- Born: May 20, 1999 (age 26) Chicoutimi, Quebec

Team
- Curling club: CC Chicoutimi, Chicoutimi, QC
- Mixed doubles partner: Robert Desjardins

Curling career
- Member Association: Quebec
- Hearts appearances: 1 (2023)

= Émilie Desjardins =

Canadian curler (born 1999)

Émilie Desjardins (born May 20, 1999) is a Canadian curler from Chicoutimi, Quebec. She currently competes in the mixed doubles discipline on the World Curling Tour with her father, Robert as Team "Hôtel Le Montagnais".

==Career==
Desjardins has found most of her curling success in mixed doubles. Having only begun curling at around 2014, she and her father Robert, 2013 Canadian Mixed Doubles Curling Trials champion, won the Quebec Mixed Doubles Championship in 2016. This qualified the pair to represent Quebec at the 2016 Canadian Mixed Doubles Curling Trials. There, they just missed the playoffs, posting a 4–3 record. The pair qualified as an open entry at the 2017 Canadian Mixed Doubles Curling Championship, but had less success, finishing with a 2–5 record. The pair qualified for the 2018 Canadian Mixed Doubles Curling Olympic Trials, the first year mixed doubles was added to the Olympic programme. At the Trials, the pair finished with a 4–4 record. Desjardins was the youngest competitor at the tournament. The pair had more success at the 2018 Canadian Mixed Doubles Curling Championship, finishing the round robin with a 5–2 record, and qualifying for the playoffs. However, they would lose in the round of 12 to Jennifer Jones and Brent Laing. They again qualified as an open entry for the 2019 Canadian Mixed Doubles Curling Championship, but missed the playoffs with a 3–4 record.

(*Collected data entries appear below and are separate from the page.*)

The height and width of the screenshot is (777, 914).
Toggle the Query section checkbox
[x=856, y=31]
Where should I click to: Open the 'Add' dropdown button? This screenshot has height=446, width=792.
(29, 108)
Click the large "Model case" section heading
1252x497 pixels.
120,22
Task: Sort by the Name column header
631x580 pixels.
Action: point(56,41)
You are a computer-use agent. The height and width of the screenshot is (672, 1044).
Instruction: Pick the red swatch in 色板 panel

The pair have had success more on the tour. In 2018, they received funding and sponsors to compete in international tournaments. They won their first event at the 2018 WCT Austrian Mixed Doubles Cup. They have also won the 2019 Saguenay Mixed Doubles Challenger, the 2020 Goldline Chicoutimi Mixed Doubles and the 2020 Goldline Tour Final.

Desjardins also plays in women's team curling. She has played in four Quebec Scotties Tournament of Hearts, Quebec's provincial women's championship. She played second for the Sophie Morissette rink at the 2017 Quebec Scotties Tournament of Hearts (2–4 record), lead for Isabelle Néron at the 2018 Quebec Scotties Tournament of Hearts (2–5 record) and was the alternate for Noémie Verreault at the 2019 Quebec Scotties Tournament of Hearts (4–5 record) and alternate for Gabrielle Lavoie at the 2020 Quebec Scotties Tournament of Hearts (4–4 record).

==Personal life==
As of 2021, she was a student at Club de Tennis Arvida and is a student in a remedial teaching program. She also works in a pharmacy.